Her Scottsdale boss, City Attorney Bruce Washburn, said Cooper has the ability to analyze large amounts of information and recognize the legal issues.

"She also had the ability to see both sides of the case. and you have to be able to do that when you're a litigator," Washburn said.

Cooper wrote in her application to be a judge that she thinks she is fair because of her experience representing both sides in the courtroom, and in any contested matter the competing views have to be considered objectively.

"Opposing counsel have commented on my ability to fairly evaluate the facts, even when those facts did not support my client's position," Cooper wrote. She also pointed out that while she sat on the board of the Arizona Association of Defense Counsel, the Arizona Trial Lawyers Association, the plaintiffs' bar, supported her effort to become a judge.

In the school finance case, Cooper still has to rule on whether the state must repay school districts for years of not adjusting for inflation, estimated to be about $1.6 billion.

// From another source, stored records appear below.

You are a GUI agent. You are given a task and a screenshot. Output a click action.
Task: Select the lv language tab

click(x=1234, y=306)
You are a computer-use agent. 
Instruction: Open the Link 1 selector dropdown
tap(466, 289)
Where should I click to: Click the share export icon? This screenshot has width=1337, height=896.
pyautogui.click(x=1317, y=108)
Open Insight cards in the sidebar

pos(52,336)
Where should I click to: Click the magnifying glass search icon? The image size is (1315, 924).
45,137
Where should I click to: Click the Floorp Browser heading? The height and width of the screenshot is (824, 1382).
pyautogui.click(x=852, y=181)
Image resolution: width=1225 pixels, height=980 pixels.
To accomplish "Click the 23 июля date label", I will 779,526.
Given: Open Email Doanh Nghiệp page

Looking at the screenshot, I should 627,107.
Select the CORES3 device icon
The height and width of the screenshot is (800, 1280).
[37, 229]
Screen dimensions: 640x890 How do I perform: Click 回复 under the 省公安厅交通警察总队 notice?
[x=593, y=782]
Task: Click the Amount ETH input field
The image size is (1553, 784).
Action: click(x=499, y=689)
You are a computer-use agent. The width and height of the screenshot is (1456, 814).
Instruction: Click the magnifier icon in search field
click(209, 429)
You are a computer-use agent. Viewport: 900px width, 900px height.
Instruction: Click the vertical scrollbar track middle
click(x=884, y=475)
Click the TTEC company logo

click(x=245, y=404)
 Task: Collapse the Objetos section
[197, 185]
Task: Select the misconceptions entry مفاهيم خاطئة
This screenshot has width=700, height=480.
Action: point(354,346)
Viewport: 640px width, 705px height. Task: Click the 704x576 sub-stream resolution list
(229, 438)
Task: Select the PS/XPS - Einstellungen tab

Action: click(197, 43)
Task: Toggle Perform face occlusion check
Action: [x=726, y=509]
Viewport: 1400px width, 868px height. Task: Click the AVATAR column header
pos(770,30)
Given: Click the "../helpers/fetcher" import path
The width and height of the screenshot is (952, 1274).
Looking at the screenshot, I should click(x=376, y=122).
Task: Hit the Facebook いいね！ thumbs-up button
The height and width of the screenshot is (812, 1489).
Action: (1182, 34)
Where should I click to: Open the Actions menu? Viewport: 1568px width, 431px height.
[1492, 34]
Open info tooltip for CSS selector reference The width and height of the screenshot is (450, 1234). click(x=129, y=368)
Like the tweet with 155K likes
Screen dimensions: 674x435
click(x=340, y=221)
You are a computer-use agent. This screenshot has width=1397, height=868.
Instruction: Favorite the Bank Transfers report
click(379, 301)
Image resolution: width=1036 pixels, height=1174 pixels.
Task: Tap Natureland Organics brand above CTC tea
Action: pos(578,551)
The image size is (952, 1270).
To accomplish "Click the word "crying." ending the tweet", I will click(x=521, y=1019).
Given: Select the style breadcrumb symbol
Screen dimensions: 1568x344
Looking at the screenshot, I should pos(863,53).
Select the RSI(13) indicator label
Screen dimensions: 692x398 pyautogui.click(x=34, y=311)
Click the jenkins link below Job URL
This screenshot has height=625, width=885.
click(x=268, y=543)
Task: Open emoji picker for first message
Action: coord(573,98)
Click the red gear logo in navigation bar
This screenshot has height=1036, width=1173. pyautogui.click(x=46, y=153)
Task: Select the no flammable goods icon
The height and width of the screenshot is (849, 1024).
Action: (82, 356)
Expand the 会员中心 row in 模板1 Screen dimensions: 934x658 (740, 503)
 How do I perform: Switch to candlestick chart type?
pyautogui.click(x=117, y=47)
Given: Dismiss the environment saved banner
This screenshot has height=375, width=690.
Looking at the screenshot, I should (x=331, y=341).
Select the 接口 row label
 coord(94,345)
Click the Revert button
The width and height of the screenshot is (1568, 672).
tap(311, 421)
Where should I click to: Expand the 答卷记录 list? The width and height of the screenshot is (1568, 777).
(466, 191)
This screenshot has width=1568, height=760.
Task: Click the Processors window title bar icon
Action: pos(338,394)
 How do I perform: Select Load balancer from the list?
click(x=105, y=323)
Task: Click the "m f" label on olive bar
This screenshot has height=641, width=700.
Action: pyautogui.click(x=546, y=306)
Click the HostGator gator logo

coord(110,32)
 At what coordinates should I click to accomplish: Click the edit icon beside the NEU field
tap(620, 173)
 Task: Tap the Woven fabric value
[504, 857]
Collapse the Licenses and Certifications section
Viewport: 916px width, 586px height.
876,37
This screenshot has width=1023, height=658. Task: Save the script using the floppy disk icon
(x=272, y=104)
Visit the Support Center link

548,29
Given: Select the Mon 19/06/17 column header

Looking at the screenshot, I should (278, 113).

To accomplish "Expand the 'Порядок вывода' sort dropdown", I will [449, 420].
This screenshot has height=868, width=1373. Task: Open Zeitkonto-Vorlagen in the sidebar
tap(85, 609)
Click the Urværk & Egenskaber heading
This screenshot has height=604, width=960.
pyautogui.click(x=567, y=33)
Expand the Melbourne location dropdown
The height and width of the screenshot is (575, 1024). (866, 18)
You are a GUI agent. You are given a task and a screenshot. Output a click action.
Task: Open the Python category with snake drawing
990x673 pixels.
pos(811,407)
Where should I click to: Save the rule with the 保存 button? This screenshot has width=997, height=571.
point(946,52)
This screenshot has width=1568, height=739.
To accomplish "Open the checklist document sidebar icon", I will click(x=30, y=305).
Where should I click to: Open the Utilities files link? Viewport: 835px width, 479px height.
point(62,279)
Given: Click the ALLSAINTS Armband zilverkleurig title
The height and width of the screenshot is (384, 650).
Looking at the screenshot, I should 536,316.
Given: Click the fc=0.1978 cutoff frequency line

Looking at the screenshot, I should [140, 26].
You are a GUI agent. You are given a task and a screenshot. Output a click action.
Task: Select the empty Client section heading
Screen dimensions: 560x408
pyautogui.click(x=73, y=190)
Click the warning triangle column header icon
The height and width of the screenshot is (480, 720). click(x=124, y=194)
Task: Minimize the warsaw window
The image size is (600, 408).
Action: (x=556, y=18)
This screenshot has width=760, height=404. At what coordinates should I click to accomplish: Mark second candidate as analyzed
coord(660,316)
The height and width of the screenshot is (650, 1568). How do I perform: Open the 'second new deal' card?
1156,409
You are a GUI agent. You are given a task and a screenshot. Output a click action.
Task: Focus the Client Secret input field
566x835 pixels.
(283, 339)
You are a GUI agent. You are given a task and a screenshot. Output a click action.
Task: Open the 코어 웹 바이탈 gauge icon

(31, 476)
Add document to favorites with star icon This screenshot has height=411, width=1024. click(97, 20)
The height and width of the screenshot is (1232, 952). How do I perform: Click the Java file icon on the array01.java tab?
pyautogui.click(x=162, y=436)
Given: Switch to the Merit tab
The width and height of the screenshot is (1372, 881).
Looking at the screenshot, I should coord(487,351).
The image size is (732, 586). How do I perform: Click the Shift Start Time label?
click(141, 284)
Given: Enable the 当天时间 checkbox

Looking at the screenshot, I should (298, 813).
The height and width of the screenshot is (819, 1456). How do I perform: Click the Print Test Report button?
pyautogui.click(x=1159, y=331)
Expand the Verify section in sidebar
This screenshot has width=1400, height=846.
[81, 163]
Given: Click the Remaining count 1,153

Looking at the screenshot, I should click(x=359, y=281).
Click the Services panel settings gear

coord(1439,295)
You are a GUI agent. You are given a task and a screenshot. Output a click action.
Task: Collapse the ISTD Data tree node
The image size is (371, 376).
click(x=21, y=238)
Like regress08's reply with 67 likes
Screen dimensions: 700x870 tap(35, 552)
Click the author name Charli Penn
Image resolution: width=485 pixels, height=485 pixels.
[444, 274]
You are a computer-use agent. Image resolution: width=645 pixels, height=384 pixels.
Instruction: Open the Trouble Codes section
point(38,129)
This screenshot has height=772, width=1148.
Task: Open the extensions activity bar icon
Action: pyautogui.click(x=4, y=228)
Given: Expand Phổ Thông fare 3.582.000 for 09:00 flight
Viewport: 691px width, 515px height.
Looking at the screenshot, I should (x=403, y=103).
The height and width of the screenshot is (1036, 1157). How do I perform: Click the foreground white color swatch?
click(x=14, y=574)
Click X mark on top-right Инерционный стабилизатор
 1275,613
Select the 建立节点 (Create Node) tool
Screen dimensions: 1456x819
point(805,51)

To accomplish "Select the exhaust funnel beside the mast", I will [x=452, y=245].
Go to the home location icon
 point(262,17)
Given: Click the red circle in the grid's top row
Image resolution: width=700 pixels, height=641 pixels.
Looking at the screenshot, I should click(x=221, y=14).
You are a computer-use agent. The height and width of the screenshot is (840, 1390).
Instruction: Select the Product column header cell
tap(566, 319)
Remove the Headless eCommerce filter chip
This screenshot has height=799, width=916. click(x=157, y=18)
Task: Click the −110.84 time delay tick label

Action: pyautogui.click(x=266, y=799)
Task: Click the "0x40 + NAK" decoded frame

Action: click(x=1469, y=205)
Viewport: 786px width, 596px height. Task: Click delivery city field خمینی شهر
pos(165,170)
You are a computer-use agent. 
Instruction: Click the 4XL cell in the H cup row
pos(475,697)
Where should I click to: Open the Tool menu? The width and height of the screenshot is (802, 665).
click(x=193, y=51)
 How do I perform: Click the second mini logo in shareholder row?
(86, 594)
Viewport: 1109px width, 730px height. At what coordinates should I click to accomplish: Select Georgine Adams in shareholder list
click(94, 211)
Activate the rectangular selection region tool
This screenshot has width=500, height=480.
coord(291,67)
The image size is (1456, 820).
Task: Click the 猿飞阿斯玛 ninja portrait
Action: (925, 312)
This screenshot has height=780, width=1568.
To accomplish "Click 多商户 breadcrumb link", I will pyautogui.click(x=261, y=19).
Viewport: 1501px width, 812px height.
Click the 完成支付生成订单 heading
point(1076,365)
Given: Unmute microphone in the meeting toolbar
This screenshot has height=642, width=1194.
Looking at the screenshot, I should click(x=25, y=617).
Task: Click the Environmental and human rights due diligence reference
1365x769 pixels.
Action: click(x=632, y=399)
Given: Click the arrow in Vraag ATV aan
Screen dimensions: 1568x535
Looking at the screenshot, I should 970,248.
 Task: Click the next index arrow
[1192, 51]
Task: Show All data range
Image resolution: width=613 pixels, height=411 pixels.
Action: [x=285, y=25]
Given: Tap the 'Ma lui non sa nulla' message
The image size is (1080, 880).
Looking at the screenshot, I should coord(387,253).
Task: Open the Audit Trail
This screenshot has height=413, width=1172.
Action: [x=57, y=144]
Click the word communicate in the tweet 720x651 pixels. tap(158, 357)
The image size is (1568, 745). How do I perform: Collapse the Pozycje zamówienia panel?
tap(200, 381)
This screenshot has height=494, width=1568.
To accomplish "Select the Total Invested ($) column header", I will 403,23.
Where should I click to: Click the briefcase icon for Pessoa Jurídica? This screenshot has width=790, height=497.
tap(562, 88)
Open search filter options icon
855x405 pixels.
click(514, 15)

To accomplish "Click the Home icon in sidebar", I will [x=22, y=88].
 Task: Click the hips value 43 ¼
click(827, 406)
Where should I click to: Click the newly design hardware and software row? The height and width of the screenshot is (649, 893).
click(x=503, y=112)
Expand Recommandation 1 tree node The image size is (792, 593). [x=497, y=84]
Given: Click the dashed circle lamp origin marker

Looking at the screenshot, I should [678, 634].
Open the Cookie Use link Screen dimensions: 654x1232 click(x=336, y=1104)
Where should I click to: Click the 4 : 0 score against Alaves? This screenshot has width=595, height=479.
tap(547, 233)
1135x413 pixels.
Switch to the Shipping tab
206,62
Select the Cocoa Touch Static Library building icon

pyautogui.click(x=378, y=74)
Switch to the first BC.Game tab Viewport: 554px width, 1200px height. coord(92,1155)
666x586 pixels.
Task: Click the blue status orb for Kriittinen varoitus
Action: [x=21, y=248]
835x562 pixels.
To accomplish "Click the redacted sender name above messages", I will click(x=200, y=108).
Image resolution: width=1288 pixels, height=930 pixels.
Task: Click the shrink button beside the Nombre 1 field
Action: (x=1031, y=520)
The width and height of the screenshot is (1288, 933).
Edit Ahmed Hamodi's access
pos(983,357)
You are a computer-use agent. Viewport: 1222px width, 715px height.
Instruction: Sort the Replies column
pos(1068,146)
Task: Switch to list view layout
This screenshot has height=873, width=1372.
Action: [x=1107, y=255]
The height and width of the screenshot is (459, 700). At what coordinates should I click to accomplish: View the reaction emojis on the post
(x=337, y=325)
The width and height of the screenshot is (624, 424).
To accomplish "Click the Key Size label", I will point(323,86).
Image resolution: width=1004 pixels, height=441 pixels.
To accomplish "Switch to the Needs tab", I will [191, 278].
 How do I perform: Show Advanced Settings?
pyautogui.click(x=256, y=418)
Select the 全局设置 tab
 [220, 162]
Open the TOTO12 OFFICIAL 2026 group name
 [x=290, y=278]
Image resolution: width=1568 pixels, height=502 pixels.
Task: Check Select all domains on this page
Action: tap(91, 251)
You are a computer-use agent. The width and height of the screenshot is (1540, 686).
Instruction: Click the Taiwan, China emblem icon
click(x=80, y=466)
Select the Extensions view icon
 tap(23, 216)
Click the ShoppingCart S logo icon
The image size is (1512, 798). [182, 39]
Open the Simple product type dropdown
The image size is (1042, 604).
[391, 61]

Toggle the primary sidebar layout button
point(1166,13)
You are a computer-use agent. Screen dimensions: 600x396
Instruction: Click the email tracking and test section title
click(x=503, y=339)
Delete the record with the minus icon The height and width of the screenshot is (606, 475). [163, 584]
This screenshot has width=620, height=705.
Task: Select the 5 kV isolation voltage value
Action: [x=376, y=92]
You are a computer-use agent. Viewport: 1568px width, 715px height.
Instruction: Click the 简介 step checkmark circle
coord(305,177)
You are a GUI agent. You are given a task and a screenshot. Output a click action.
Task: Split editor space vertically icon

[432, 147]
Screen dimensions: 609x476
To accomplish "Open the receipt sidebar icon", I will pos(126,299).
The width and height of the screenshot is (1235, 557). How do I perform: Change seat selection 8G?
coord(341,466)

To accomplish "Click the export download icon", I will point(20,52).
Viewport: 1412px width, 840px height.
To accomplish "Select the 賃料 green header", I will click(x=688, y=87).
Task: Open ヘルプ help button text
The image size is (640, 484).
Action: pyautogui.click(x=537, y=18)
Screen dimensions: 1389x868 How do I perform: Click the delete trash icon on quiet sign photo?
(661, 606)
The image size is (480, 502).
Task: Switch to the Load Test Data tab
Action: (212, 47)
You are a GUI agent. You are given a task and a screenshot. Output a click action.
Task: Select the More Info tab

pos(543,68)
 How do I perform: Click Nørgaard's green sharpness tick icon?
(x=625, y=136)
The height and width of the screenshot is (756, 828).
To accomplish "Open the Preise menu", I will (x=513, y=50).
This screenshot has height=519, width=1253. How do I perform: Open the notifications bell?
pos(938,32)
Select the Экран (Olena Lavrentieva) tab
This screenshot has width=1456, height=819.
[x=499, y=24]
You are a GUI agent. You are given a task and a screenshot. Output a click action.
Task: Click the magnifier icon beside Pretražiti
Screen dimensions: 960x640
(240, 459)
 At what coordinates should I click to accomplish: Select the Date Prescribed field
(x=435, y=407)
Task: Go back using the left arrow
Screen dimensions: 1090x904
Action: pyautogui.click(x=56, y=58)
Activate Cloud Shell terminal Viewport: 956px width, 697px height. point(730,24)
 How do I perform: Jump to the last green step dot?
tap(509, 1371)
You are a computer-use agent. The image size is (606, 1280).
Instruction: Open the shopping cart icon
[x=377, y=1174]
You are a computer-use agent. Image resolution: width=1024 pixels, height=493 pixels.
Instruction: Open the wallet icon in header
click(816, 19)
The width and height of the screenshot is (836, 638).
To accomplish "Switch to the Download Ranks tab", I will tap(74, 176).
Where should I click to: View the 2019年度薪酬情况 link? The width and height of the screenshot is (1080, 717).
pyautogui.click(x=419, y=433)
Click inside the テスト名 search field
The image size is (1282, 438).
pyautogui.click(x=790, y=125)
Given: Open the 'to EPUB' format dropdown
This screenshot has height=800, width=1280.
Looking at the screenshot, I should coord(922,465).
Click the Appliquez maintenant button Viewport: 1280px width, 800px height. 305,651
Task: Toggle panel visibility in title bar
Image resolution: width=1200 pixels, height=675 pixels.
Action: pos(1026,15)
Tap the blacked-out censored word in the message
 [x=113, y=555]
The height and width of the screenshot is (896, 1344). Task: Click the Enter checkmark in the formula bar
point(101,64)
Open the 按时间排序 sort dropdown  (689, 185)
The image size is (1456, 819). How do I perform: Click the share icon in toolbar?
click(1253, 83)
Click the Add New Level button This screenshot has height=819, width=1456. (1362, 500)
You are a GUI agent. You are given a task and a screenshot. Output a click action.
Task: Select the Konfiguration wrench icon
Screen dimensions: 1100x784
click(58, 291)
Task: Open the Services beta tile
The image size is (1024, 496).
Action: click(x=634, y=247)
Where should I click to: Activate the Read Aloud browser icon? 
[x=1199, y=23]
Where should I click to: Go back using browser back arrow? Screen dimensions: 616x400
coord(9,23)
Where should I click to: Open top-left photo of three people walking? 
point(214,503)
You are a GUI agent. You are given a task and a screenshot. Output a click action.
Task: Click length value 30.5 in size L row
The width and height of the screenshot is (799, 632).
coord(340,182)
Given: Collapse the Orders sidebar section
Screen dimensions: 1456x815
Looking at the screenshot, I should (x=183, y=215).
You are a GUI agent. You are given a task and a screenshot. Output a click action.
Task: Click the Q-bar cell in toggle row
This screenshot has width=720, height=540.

The judge has put that ruling and the case on hold and urged the parties to go into settlement negotiations. She helped set up the negotiation process with the Arizona Court of Appeals.

If the negotiations fail and she has to rule, the winners will see her as using sound judgment and the losers will consider her an activist judge.

Although she likely won't comment on her ruling beyond what she writes, Cooper has already addressed in her judicial application those who would see her as an activist.

"I also know the importance of knowing and applying (not creating) the law," Cooper wrote.